Política e Economia

Funcionários Com Ensino Superior Terão Salário 5% Menor

Assine

Os funcionários públicos da prefeitura de Catanduva que possuem ensino superior terão salário 5% menor a partir de agora. Gratificação que era concedida aos trabalhadores passará a não valer. A decisão foi relatada pelo desembargador Evaristo dos Santos, do Tribunal de Justiça e foi publicada na última quarta-feira (10).
No documento consta que o prefeito Afonso Macchione Neto entrou com uma Ação Direta de Inconstitucionalidade (Adin) com base na Lei Orgânica do Município e na Lei Complementar Municipal que regulam a gratificação de nível universitário para os servidores municipais. “Sustentou, em resumo, inconstitucionalidade da gratificação. Ofensa aos art. 5º, §2º do art. 24, art. 111, art. 128 e art. 144 da Constituição Estadual. Normas impugnadas preveem pagamento indiscriminado do benefício. Vantagem pecuniária que deve atender ao interesse público e às exigências do serviço. Prejuízos financeiros e ofensa à moralidade. Citou precedentes. Daí a liminar e reconhecimento da inconstitucionalidade”, consta na decisão.
Na explicação o chefe do Poder Executivo cita o artigo 108 que mostra que a revisão “geral da remuneração dos servidores públicos far-se-á sempre na mesma data: (…) § 6º Fica assegurada a gratificação de curso superior a todos os servidores municipais, com formação universitária regulamentada por lei complementar”, consta.
Além disso, também usa o artigo 159 que consta que “além do vencimento e das vantagens previstas neste Estatuto serão conferidos aos servidores as seguintes gratificações: (…) II – nível universitário; Art. 162. Ao servidor municipal com formação universitária, é devida a gratificação de nível universitário, fixada em 5% (cinco por cento) do valor de seu padrão de vencimentos, independentemente da denominação atribuída ao cargo, emprego ou função que exerce.

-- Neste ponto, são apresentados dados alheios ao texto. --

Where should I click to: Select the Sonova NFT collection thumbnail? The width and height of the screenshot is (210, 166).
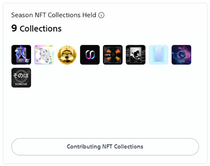[x=21, y=78]
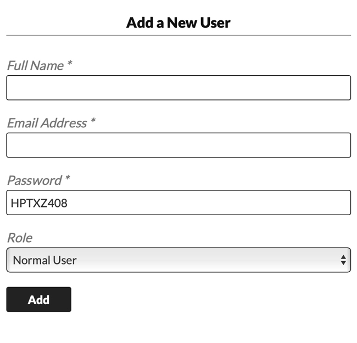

Parágrafo único. Para fazer jus à gratificação de que trata este Artigo o servidor deverá endereçar requerimento ao Prefeito, comprovando sua habilitação em curso superior”, informa.
O prefeito teria alegado afronta aos artigos 5º; §2º do art. 24; art. 111; art. 128 e art. 144 da Constituição Estadual, o que resultaria em inconstitucionalidade no pagamento desses 5%.
Na decisão que tem 10 páginas consta que o benefício cedido aos funcionários pago mediante apresentação de título universitário. A gratificação, não atende a interesse público ou a qualquer exigência específica das funções e cargos beneficiados por ela. “A vantagem é desprovida de qualquer fundamento razoável. A norma apenas estabelece concessão de gratificação ‘fixada em 5% (cinco por cento) do valor de seu padrão de vencimentos, independentemente da denominação atribuída ao cargo, emprego ou função que exerce’ (art. 162, da Lei Complementar nº 31/96). Imprescindível que gratificação universitária possua relação direta com as funções inerentes ao cargo ocupado. Configurada ofensa a princípios constitucionais, mormente os da moralidade, razoabilidade, interesse público e eficiência. Evidente, pois, a afronta aos arts. 111 e 128 da Constituição Estadual”, argumenta o relator.
“Há, pois, vício de inconstitucionalidade material afronta aos arts. 111 e 128 da Constituição Estadual. Portanto, de rigor o acolhimento da ação. Vale ressaltar que não é caso de se valer da declaração por arrastamento, como sugere a D. Procuradoria de Justiça. A redação do §6º, do art. 108, é originária na Lei Orgânica do Município de Catanduva, da mesma forma que o inciso II do art. 159 e art. 162 da Lei Complementar nº 31/96. E esta última lei revogou (art. 385) as Leis nº 789/66, e a Lei 2.096/85, ou seja, normas anteriores à promulgação da Constituição atual”, consta no documento.
A medida, de acordo com a interpretação vale para todos os funcionários, inclusive os que já estão aposentados. A decisão começa a valer a partir do julgamento, sem ser cobrado o valor que foi pago para todos os trabalhadores.
Procurada pela reportagem de O Regional na tarde de ontem (12), a Prefeitura de Catanduva informou que “Tribunal de Justiça do Estado de São Paulo (TJ-SP) julgou procedente Ação Direta de Inconstitucionalidade (Adin) que declarou inconstitucional os artigos da legislação que concediam gratificação universitária ao funcionalismo público municipal. Referida ação foi gerada em razão de questionamentos feitos pelo Ministério Público (MP), que considera ilegal o pagamento desse benefício. Trata-se de entendimento do MP para todas as cidades do Estado que concediam esse tipo de benefício, e diversas outras ações judiciais já foram propostas por outras cidades nesse mesmo sentido”, informou por meio de texto.